Will talk about: The epigenome and brain circuit changes during postnatal development
Margarita Behrens studied Biochemistry at University of Chile and received her PhD in Biochemistry and Molecular Biology from the Autonoma University in Madrid, Spain in 1990. After postdoctoral training in Molecular Biology at the Biomedical Institute in Madrid, in 1994 she moved to Neurology department at Washington University School of Medicine in St. Louis, Missouri. Working in the Center for the Study of Nervous System Injury, first as an Instructor in Neurology and later as a Research Assistant Professor, she studied signaling mechanisms involved in neuronal death. In the year 2000, she moved to the San Diego area and turned her attention to the basic neurobiology of neuropsychiatric disorders, specifically schizophrenia, focusing on the role that maturation of cortical inhibitory systems may play in the origin of the disease. She is, at present, a Staff Scientist at the Salk Institute for Biological studies and directs the experimental laboratory within the Computational Neurobiology Laboratory directed by Terry Sejnowski. Her laboratory studies the molecular mechanisms of the pro-psychotic effects of NMDA receptor antagonists in rodents as a validated model of schizophrenia. Work in her laboratory showed that repetitive exposure to the NMDA receptor antagonist ketamine leads to the loss of the GABAergic phenotype of parvalbumin-positive fast-spiking (PV) interneurons, a neurochemical hallmark of the schizophrenic brain. She discovered the role of oxidative stress, specifically production of superoxide radicals, as the initial event after NMDA-R antagonist exposures, leading to the loss of GABAergic markers and dysfunction of the fast-spiking parvalbumin positive subset of interneurons in cortex. Her current studies are focused on the determination of critical periods of vulnerability to oxidative stress during brain postnatal development, which when altered produce lasting perturbations at the neuronal and circuit level. She uses in vitro and in vivo approaches to characterize the molecular mechanisms underlying the heightened sensitivity of parvalbumin-positive fast-spiking interneurons in animal models of schizophrenia. Her projects encompass genome-wide transcriptome and methylome analyses, basic neurochemistry/neurobiology and physiology of fast-spiking interneurons to analyses of behavior and network activity by electroencephalography in awake animals.

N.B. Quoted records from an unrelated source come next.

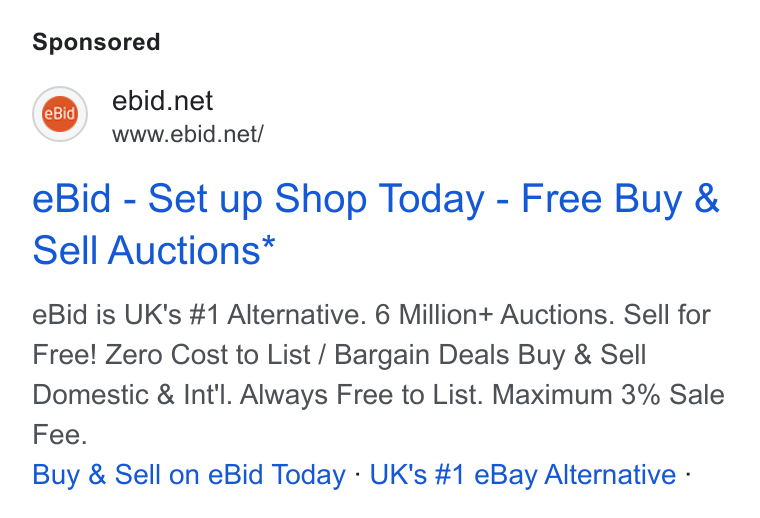Click the www.ebid.net/ display URL
The image size is (760, 518).
[x=188, y=134]
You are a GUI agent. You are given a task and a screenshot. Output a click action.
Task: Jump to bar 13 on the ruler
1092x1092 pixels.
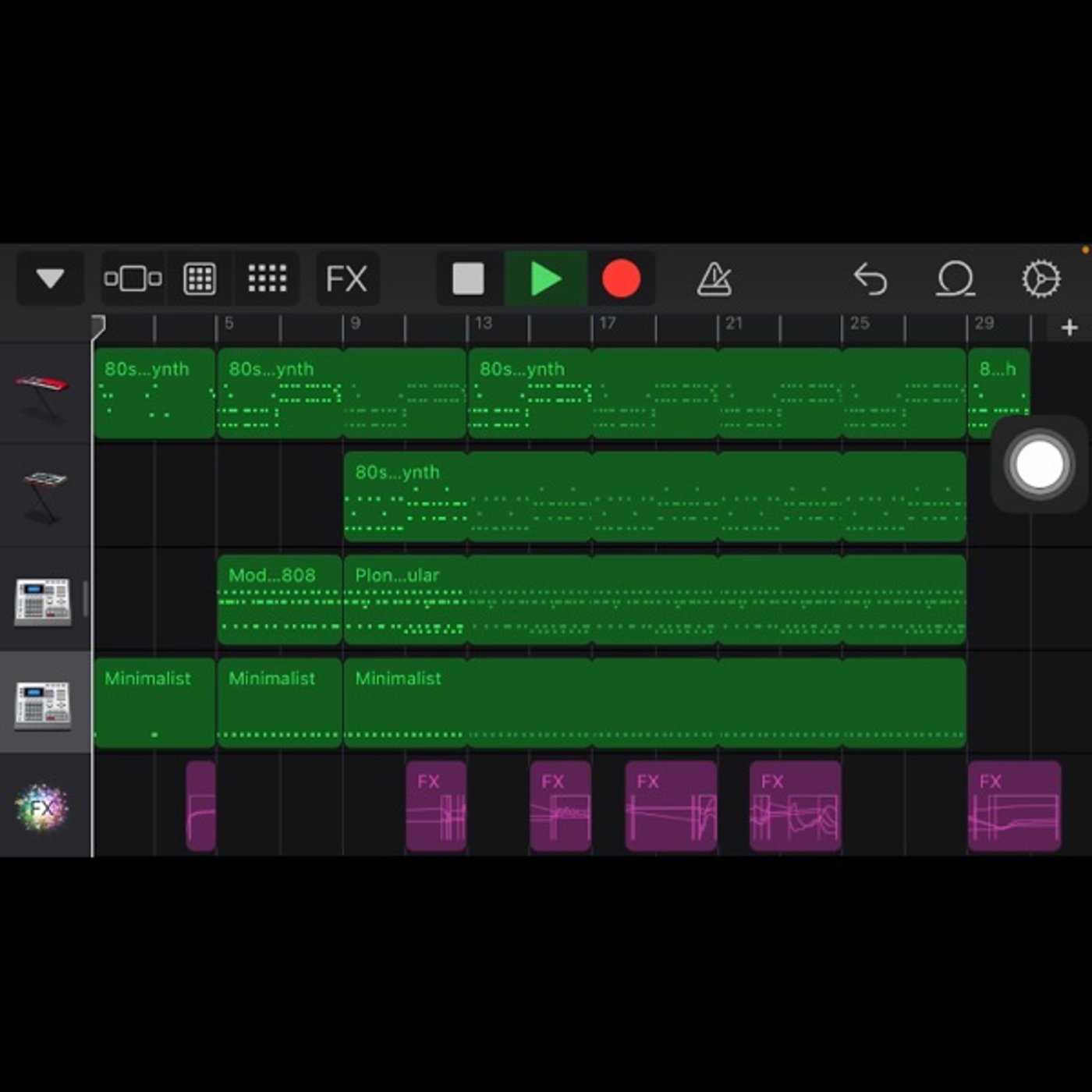[x=483, y=323]
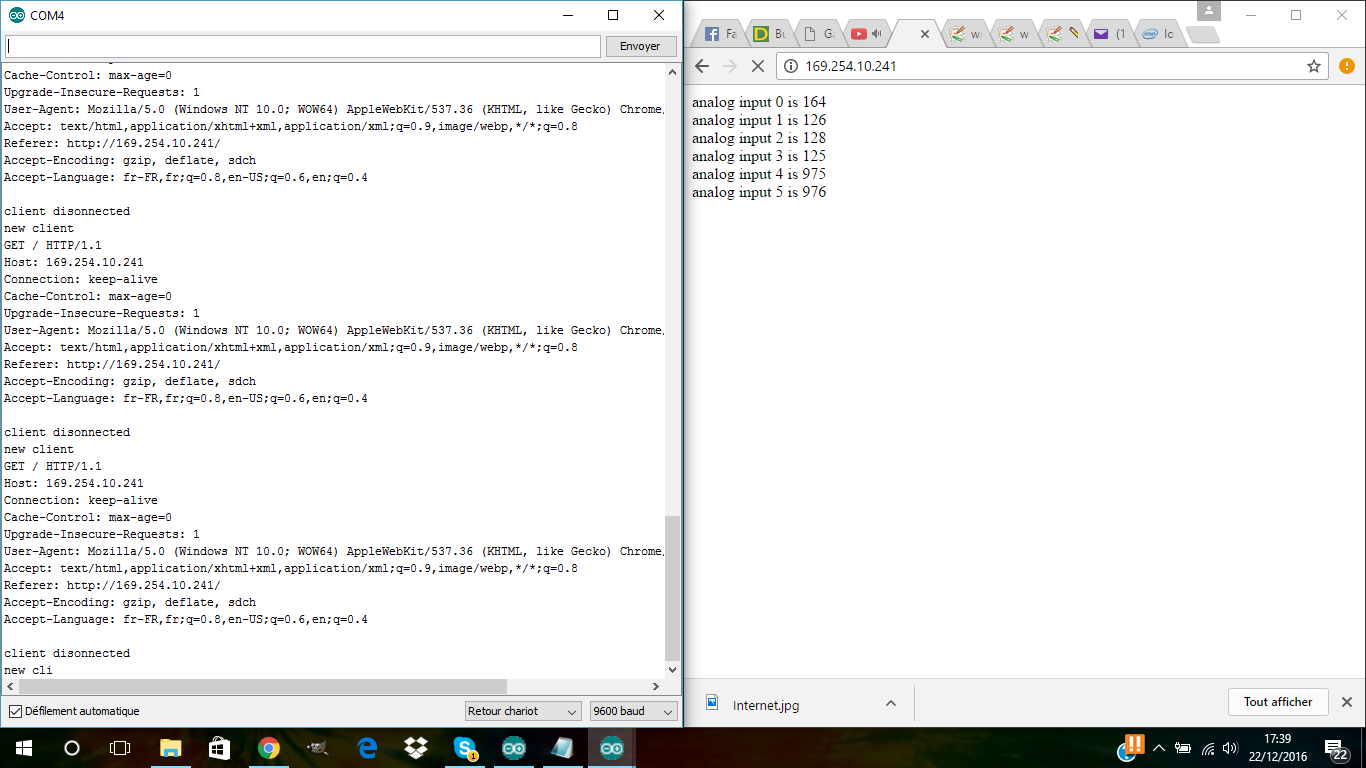Stop loading the page in Chrome
Image resolution: width=1366 pixels, height=768 pixels.
coord(757,66)
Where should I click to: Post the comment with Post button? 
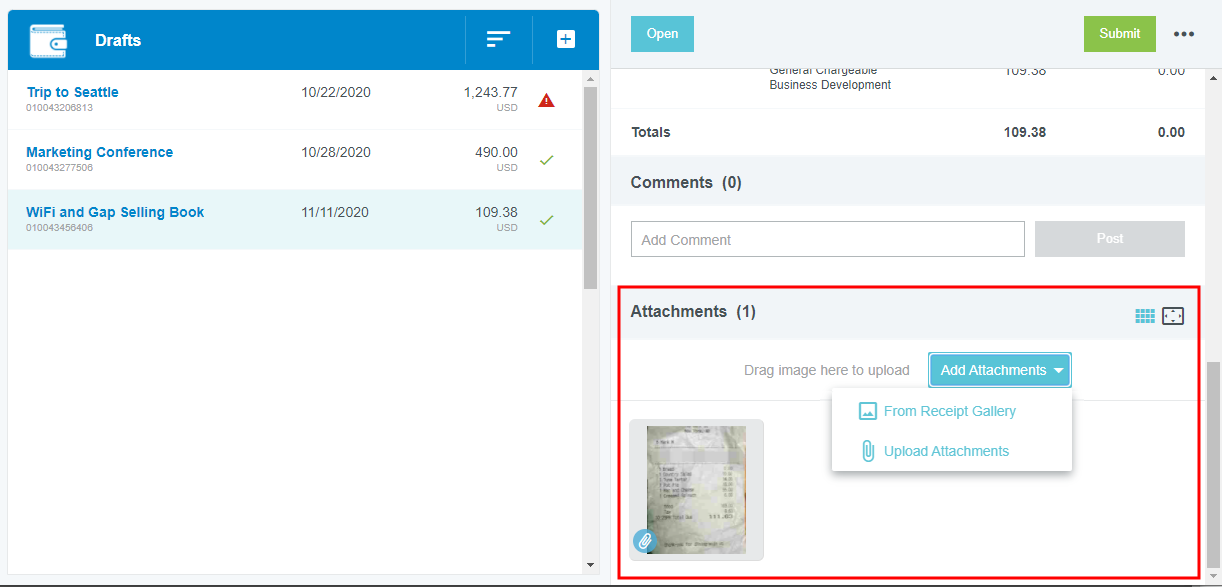click(x=1109, y=239)
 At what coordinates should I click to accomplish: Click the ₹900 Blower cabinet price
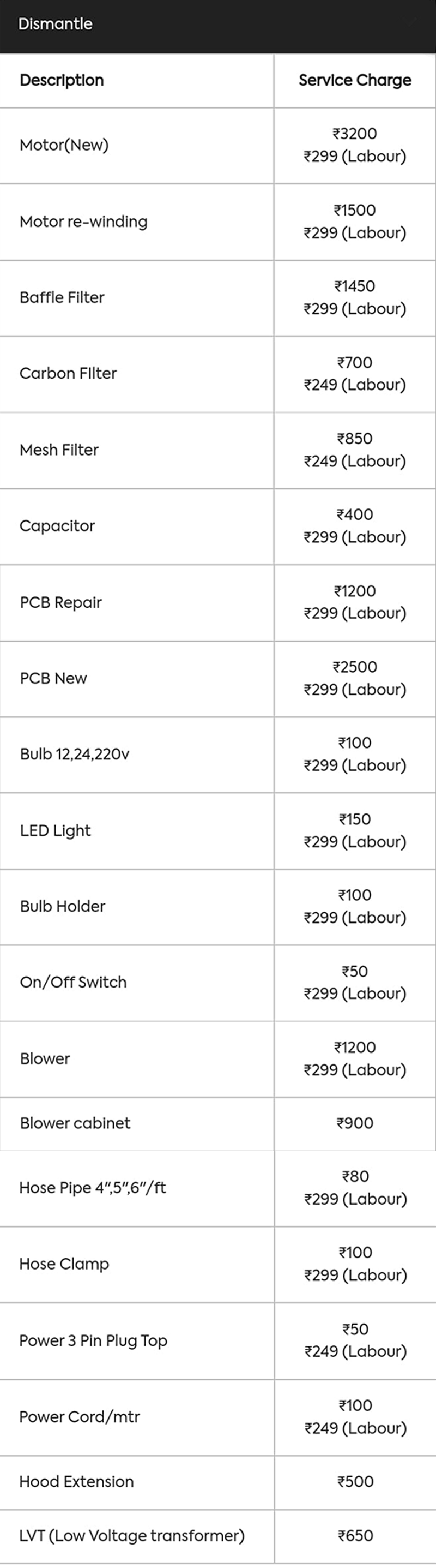[x=354, y=1123]
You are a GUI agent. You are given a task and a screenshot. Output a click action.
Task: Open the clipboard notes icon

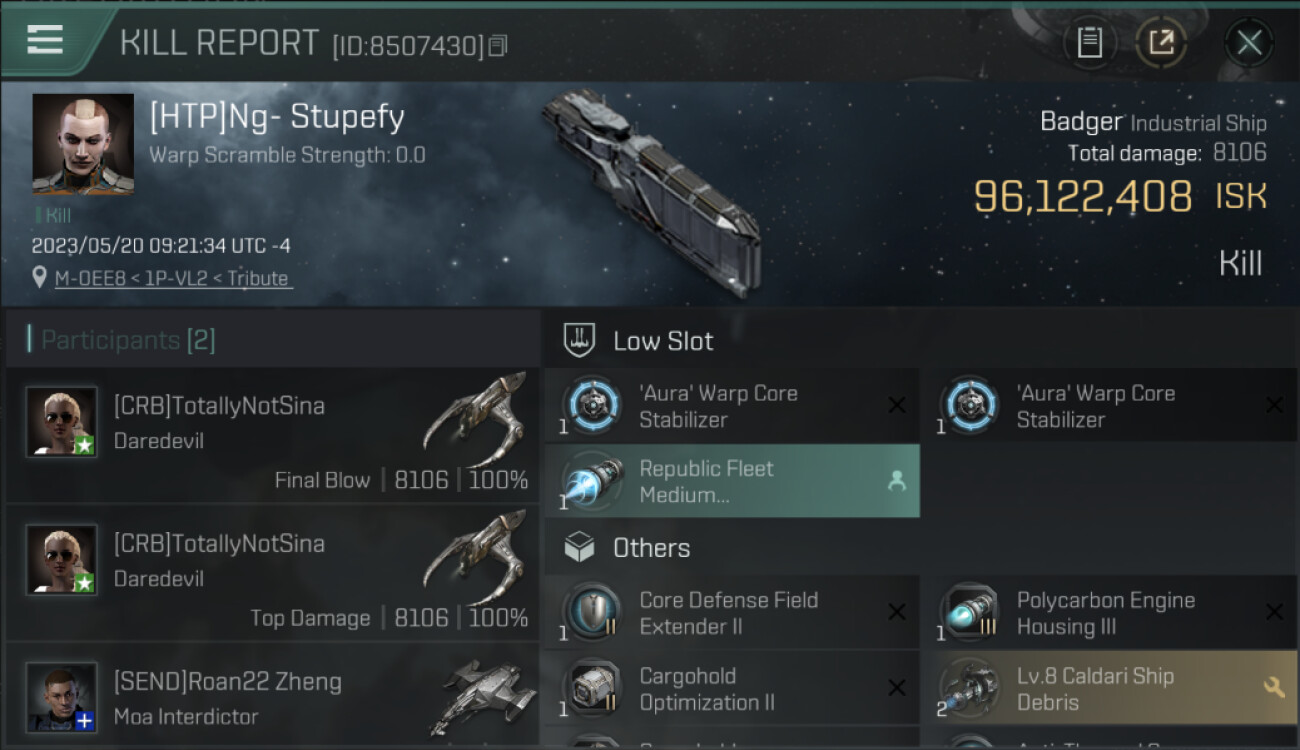click(1089, 43)
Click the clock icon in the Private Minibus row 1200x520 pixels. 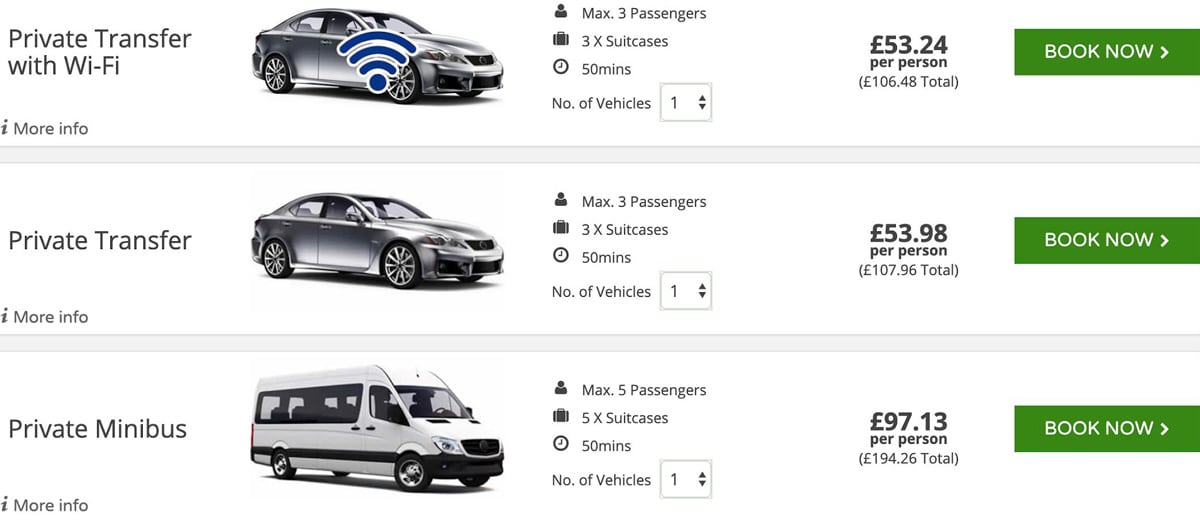pos(561,445)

During the period between birth and adulthood the brain undergoes profound changes driven by experience-dependent plasticity and the formation of stable neuronal circuits that last for the life-time of the individual. These changes are driven by changes in transcriptional patterns in each brain cell-type without the creation of new cells, suggesting the possibility that dynamic changes in DNA-methylation (mC) patterns could be driving these transcriptional changes. DNA methylation is a stable covalent modification that persists in post-mitotic cells throughout their lifetime, defining their cellular identity. However, the methylation status at each of the ~1 billion cytosines in the genome is potentially an information-rich and flexible substrate for epigenetic modification that can be altered by cellular activity.
Addressing this question requires integration of large-scale DNA methylation data sets with computational analyses capable of identifying dynamic epigenetic patterns throughout the genome. To do this, we produce whole-genome bisulfite sequencing data, at single-base resolution, from human and mouse frontal cortex throughout their lifespan. Using statistical and machine learning approaches such as high-dimensional cluster analysis, we found widespread methylome reconfiguration during fetal to young adult development, coincident with synaptogenesis. During this period, we found that highly conserved non-CG methylation (mCH) accumulates in neurons, but not glia, to become the dominant form of methylation in the human neuronal genome. We also found an interesting mCH signature that identifies genes escaping X-chromosome inactivation. Finally, whole-genome single-base resolution 5-hydroxymethylcytosine (hmC) maps revealed that hmC marks fetal brain cell genomes at putative regulatory regions that are CG-demethylated and activated in the adult brain.